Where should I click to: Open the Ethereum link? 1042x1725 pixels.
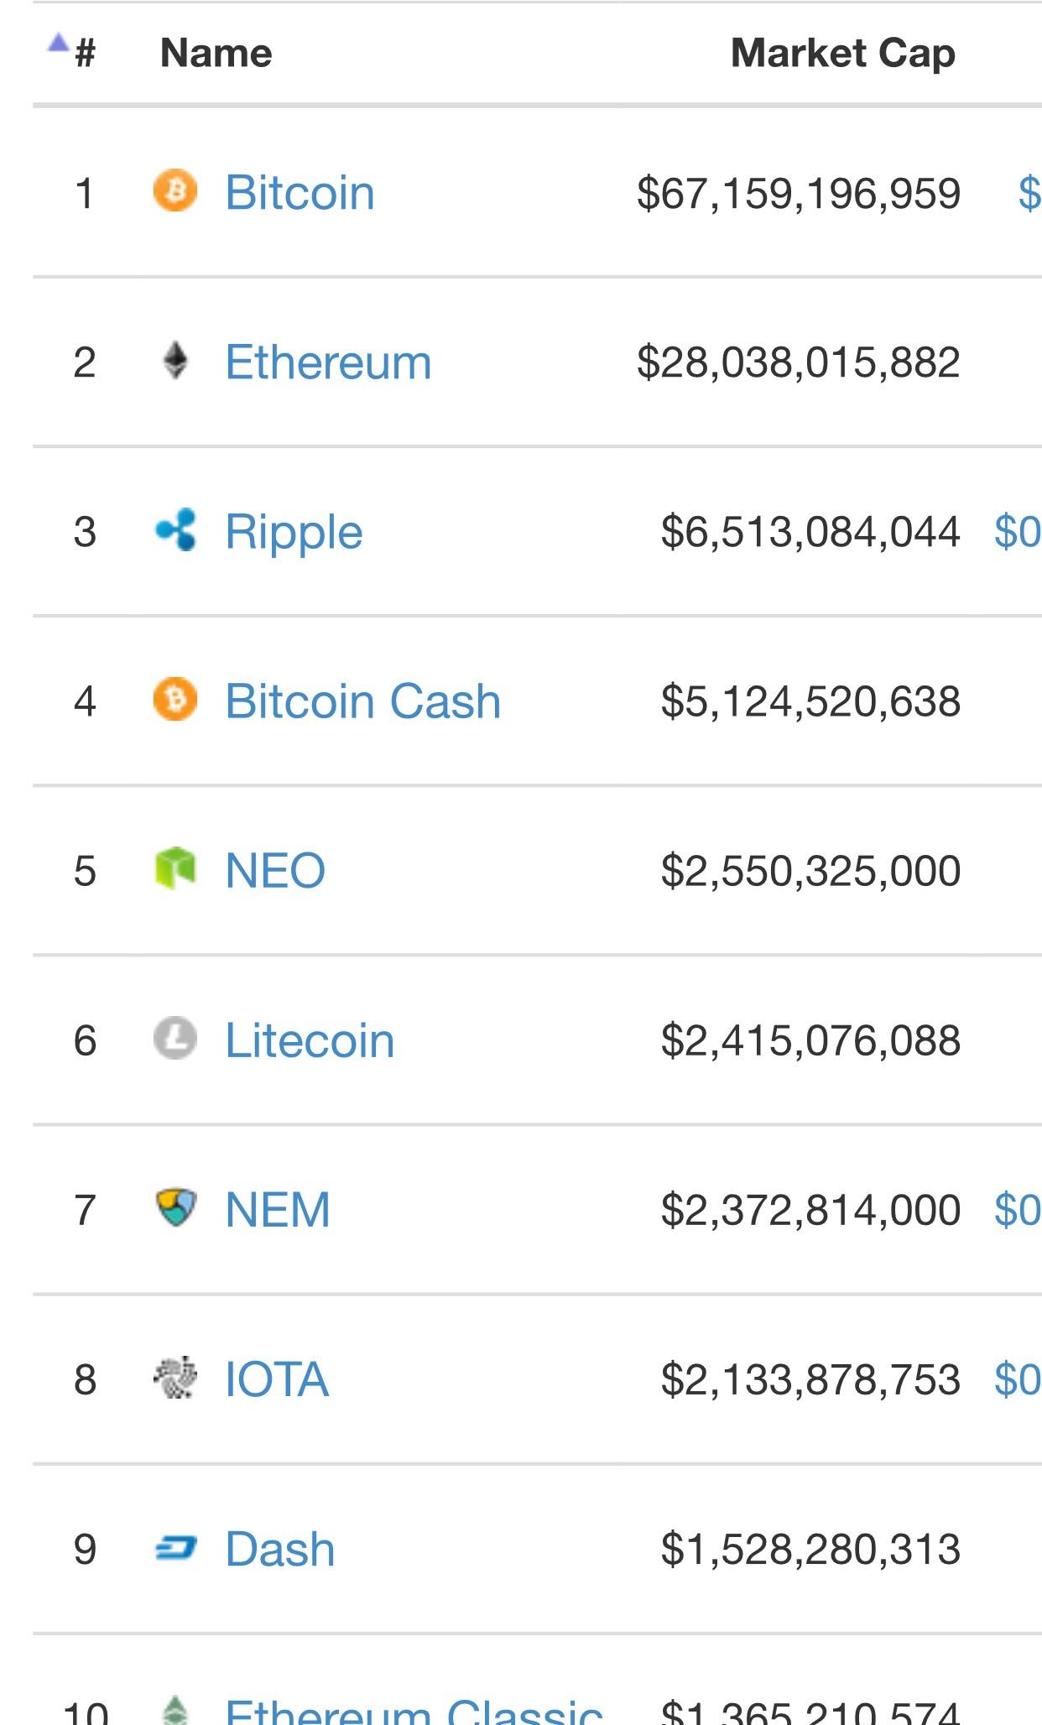click(x=328, y=362)
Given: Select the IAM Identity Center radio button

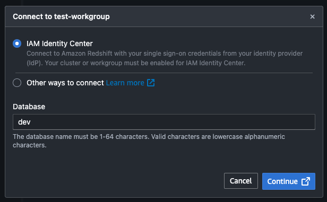Looking at the screenshot, I should click(x=17, y=43).
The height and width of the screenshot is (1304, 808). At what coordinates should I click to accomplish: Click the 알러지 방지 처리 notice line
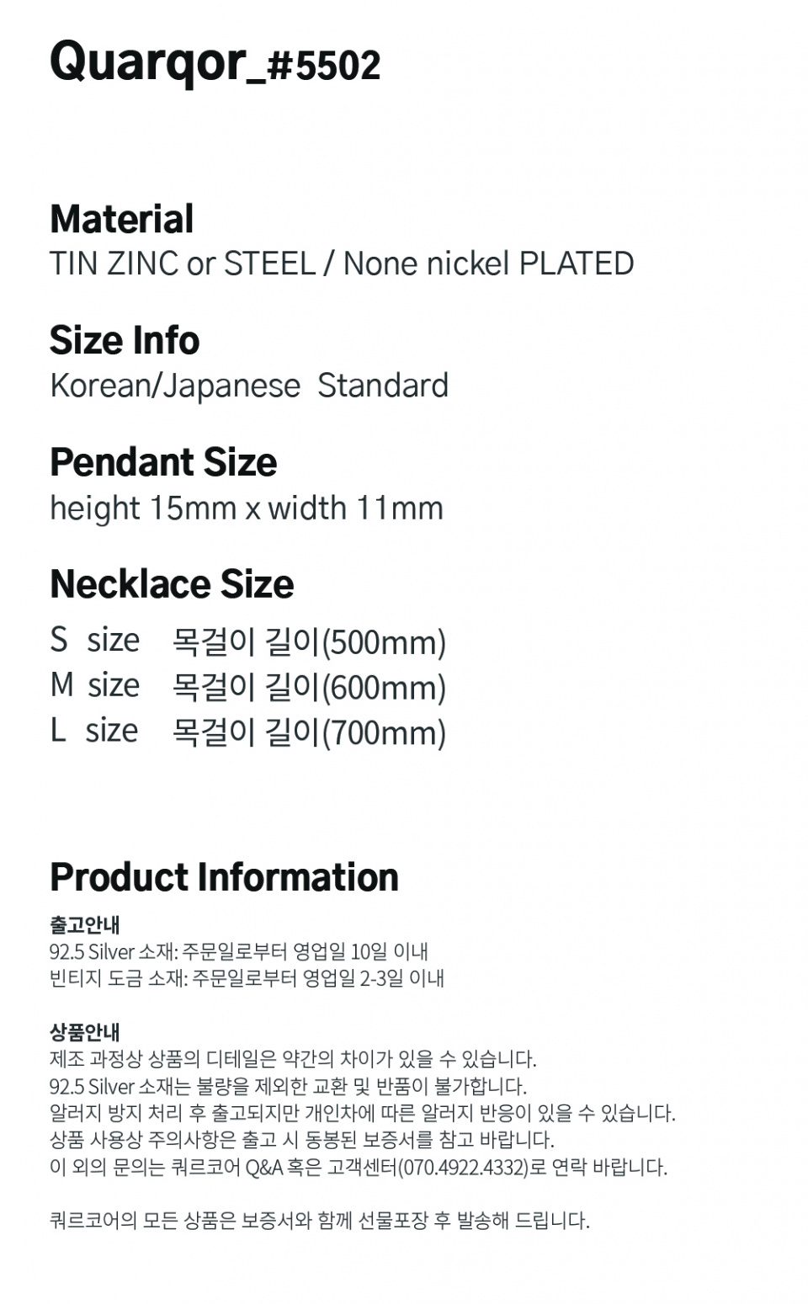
○ ○ ○ ○ ○
Return the material exactly as given, apart from the pictures.

Where should I click to: Open the Ethereum link? 1042x1725 pixels.
click(x=328, y=362)
Given: Select the IAM Identity Center radio button

Looking at the screenshot, I should click(x=17, y=43).
The height and width of the screenshot is (1304, 808). At what coordinates should I click to accomplish: Click the 알러지 방지 처리 notice line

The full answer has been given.